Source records
*** Begin section ***
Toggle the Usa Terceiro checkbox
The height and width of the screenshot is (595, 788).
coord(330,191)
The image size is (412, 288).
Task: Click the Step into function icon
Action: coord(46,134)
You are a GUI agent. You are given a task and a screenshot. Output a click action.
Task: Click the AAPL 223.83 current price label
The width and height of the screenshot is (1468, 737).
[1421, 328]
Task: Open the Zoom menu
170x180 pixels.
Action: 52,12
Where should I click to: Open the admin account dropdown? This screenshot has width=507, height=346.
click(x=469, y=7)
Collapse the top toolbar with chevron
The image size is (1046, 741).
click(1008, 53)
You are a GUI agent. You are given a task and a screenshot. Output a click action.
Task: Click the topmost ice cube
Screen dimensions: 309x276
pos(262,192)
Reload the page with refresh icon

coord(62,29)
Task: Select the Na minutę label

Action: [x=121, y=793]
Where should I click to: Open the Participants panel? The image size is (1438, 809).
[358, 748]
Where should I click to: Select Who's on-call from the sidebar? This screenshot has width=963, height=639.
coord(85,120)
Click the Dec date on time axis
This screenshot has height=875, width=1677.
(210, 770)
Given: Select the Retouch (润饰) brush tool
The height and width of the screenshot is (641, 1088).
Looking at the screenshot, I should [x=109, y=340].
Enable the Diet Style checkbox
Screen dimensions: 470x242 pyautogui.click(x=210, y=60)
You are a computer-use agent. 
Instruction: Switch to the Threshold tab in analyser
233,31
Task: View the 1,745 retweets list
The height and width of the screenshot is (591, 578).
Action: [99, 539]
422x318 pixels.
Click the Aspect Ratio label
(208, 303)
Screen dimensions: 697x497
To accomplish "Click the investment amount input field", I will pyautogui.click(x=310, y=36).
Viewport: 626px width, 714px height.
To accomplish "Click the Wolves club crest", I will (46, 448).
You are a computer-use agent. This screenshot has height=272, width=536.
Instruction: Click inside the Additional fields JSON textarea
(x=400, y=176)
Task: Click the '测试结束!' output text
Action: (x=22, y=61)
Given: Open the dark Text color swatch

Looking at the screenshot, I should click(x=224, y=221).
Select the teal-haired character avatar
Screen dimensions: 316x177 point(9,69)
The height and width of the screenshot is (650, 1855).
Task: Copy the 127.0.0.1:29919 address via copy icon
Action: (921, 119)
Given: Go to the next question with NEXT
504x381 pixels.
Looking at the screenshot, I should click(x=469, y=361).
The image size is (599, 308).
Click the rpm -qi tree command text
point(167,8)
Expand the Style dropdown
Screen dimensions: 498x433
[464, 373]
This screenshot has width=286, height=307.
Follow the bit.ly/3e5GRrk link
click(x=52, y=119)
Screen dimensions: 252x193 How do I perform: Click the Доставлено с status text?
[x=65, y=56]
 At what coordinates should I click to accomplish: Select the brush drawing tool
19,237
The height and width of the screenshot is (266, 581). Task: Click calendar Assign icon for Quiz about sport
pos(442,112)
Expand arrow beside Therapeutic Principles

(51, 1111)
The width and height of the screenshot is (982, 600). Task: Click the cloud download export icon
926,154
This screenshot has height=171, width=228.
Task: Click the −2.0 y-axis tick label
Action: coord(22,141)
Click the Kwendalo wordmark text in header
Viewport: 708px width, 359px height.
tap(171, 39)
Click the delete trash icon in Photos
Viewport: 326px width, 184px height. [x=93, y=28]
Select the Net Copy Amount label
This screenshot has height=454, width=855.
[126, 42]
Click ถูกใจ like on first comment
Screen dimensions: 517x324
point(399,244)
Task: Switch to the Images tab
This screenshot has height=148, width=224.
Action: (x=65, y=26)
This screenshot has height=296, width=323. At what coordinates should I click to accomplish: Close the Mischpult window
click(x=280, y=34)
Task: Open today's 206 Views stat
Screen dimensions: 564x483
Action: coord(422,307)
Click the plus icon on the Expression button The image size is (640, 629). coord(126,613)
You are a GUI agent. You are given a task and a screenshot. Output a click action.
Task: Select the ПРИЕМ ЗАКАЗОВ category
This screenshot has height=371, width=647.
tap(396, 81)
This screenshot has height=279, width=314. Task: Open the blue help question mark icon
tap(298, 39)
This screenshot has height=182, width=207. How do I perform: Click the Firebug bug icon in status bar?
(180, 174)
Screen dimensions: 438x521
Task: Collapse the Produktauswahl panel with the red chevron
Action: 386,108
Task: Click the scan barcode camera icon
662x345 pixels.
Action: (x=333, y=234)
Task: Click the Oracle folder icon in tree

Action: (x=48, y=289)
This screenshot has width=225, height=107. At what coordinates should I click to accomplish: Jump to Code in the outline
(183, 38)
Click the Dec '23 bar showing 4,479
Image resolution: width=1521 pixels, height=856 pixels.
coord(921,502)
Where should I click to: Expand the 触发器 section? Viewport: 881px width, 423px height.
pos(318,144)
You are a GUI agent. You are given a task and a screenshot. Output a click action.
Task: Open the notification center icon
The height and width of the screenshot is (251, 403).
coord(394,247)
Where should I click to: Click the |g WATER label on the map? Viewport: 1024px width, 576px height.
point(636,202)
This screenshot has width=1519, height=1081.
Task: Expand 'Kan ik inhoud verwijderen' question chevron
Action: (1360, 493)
*** End section ***
Work request - Copy out, in full, each line above that has the word "will" in it.

Answer to this problem -
To accomplish "Click the investment amount input field", I will pyautogui.click(x=310, y=36).
To accomplish "Click the Wolves club crest", I will (46, 448).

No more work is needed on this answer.